Male sub/infertility

Male subfertility/infertility.

Having children can be a wonderful experience but often, getting pregnant can be a source of anxiety and stress for many couples.

Even in perfectly healthy couples the chance of successful pregnancy in any given month is about 15-25%. So, many months of trying may be necessary to be successful.

If there are factors affecting fertility (in either partner) then this chance drops.

Here I will consider the male side of infertility. Male infertility is considered to be responsible for 20% of cases of infertility in couples and contributory in approximately 30-40% of cases.

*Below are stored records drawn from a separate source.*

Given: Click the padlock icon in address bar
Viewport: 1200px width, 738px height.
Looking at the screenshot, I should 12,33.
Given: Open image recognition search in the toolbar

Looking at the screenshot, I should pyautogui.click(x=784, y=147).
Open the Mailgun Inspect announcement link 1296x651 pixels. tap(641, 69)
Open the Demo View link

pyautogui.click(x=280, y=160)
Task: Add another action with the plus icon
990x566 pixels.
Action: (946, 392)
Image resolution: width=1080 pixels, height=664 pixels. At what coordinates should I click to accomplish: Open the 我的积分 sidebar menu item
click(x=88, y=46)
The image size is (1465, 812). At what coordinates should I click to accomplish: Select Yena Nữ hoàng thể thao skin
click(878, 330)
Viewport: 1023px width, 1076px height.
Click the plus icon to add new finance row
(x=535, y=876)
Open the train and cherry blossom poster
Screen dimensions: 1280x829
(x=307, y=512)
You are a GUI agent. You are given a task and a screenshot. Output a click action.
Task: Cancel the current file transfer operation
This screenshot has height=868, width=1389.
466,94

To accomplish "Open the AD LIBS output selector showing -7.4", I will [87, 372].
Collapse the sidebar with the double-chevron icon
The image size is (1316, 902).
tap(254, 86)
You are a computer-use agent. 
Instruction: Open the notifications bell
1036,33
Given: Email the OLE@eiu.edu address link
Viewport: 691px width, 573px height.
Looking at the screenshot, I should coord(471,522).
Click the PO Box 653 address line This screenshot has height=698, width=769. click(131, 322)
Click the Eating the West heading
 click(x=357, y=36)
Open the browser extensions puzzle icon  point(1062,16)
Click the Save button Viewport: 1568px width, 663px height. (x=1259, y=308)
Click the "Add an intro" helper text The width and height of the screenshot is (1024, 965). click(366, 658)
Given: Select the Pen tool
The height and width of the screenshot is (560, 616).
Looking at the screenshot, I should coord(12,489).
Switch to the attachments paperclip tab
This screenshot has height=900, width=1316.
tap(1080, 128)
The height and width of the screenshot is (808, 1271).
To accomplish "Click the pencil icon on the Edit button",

Just note that sperm is the actual sex cell involved in fertility while semen is the encompassing liquid that is produced during ejaculation. Semen contains sperm as well as other nutrients such as glucose and protein.

What to check first?

The first test that can be done is seminal analysis. Preparation will involve abstaining from sex or masturbation for at least 3 days. The next step would be to collect a semen sample into a sample pot and getting it to the laboratory within 1 hour of ejaculation (sperm doesn’t last long outside the body unfortunately so getting it to the lab earlier will produce better results). Once that is done then we would have to wait for the results which can take up to a week.

A variety of parameters are checked with semen analysis but the most important are listed below:

  • Volume – this measure overall semen volume and a normal amount should be more than 1.9ml
  • Sperm concentration – overall concentration of sperm within the semen itself and this should be above 19,000,000 per millilitre.
  • Active movement (motility) – this looks at the percentage of sperm that have normal movement and should be above 60%. This is important because even if normal appearing sperm has poor movement then it will be very challenging for the sperm to fertilise the egg.
  • Morphology – This looks at the general appearance (shape and size) of the sperm. Normal appearing sperm should be more than 30%.

The next step of investigation would be a scrotum ultrasound. This is a quick and painless (also radiation free) method to assess the testicles and surrounding structures. Here we can check the anatomy of the testicles as well as check to see that there are no other issues causing reduced fertility. Some examples here would include hydroceles (fluid around the testicles) and varicoceles (prominent veins around the testicles). The reason these issues may lower fertility is because good sperm quality requires a cooler body temperature (approximately 2 degrees Celsius below that of normal body temperature). Prominent veins or fluid around the testicles act like insulation and increase the overall temperature leading to reduce sperm quality.

What can be done?

If there is an abnormality found on the ultrasound scan of the scrotum then simple surgical procedures may be needed. This is usually performed by a specialist.

If there is an issue with the sperm quality then a variety of measure can be taken.

  • Firstly lifestyle changes may be needed to improve sperm quality.
    • This would include losing weight.
    • Regular exercise
    • Stopping smoking
    • Reduction in alcohol
    • Wearing looser underwear (boxers rather than briefs) and looser trousers.
    • Reducing long distance cycling.
    • Avoiding sitting for extended periods – even getting up just to walk around for a few minutes at a time is enough.
  • Secondly medication can be used to improve sperm count, quality and motility.

It is worth mentioning here that sperm production takes approximately 60 days so effects from lifestyle change and medication may not become apparent until 2-3 months after starting.

In conclusion

Male infertility is an important consideration for couples trying to conceive. Investigation is quick and easy and many factors can be corrected to varying degrees.